The S&P/ASX 200 Index (ASX: XJO) has had an objectively awful few months. While the recent recovery might have shortened some memory spans, the fact means that the ASX 200 today is more than 5% below where it was at the start of August.
Earlier this month, that gap was at an even wider 7.5%, but the 2.6% recovery the ASX has embarked upon since the start of the month has narrowed the gap.
Now although we are not quite in market correction or crash territory, we have undoubtedly seen a bit of a downturn in the Australian share market since August.
Downturns can be scary events. But at the end of the day, we investors have three options when a downturn does come our way.
We can buy more ASX shares for cheaper prices.
We can sell our shares and switch to cash.
Or we can do nothing.
I tend to think of these three options as akin to a traffic light. There's a green path that can help you set your ASX share portfolio up for lucrative gains and investing success. The orange path won't really help you, but it won't hurt you either. But if you choose wrong and go red, it can cause immense damage to your wealth.
Red, green or orange: When to buy ASX shares
If you guessed the orange path was doing nothing, then full marks. But it's the red path – selling out of your shares and going to cash – that can really throw a spanner in your financial works.
Making emotional decisions for your investment portfolio is never a good idea. But it's those decisions that are driven by fear, fear of losing even more money, that can really play havoc with your wealth.

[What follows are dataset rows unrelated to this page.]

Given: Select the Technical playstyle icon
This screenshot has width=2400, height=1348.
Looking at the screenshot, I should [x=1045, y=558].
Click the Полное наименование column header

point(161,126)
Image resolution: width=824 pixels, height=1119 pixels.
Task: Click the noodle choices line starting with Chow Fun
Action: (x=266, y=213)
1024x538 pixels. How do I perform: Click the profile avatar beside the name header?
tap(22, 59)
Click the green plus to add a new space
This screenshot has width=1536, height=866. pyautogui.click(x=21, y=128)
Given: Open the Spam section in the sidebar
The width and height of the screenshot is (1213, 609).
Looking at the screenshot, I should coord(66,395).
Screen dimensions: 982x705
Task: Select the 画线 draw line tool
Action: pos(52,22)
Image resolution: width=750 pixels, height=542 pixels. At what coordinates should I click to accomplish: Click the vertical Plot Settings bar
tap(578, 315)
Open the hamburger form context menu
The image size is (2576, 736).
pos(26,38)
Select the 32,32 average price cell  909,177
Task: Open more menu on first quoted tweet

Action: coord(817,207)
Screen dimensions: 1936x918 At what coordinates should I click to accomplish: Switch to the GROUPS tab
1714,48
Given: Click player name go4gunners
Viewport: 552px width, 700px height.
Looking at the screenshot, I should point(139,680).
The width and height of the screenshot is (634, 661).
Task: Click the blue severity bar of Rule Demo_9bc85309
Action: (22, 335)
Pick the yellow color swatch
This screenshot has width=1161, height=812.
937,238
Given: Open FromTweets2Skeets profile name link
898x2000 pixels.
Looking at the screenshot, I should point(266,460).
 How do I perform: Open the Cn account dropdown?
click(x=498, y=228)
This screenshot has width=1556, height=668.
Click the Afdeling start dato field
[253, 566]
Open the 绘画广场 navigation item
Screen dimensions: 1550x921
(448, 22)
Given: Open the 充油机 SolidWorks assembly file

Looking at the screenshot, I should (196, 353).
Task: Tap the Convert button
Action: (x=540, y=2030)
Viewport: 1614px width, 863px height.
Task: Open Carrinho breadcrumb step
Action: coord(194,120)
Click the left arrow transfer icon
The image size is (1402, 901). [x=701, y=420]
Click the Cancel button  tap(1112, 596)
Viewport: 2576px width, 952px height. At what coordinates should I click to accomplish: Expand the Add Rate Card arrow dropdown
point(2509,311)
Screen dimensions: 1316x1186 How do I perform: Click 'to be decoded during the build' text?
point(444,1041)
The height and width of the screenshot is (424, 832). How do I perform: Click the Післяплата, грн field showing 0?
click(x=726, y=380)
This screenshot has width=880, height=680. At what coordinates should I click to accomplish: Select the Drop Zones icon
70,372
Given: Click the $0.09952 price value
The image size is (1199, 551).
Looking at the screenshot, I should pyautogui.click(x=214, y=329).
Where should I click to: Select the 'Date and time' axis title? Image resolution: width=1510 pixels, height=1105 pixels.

For one, you somehow have to pick the bottom (or close to it) of the downturn for the perfect time to sell. Then, you also have to buy back in at the exact time that the markets turn and start to go back up. If you somehow manage to nail both of these narrow windows, go and buy yourself a lottery ticket as well.
Here's how financial planner Rex Whitford of Wealth for Life put it in a recent report in The Australian:
Don't go to cash – this trying to time the market is insane… The market will recover, unless there's an Earth-crossing asteroid. If you have money you don't need for a while and are prepared to ride it out, go ahead and buy – the market is on sale.
AMP chief economist Shane Oliver added the following:
People tend to sell after a fall, and generally it's hard to get back in… These things can be very fast-moving. It's normal for the market to experience this sort of volatility – 10 per cent falls are regular occurrences, and it's the price you pay for that higher return from shares.
So I've been buying some shares in the past couple of months, thanks to these 'sale' share prices we've been offered by the markets. I think most ASX investors should also look to top up the holdings of their favourite companies during times like these as well.
You only really lose if you sell quality assets, so make sure you're picking the green or orange paths in a downturn, and avoiding the red path's siren song at all costs.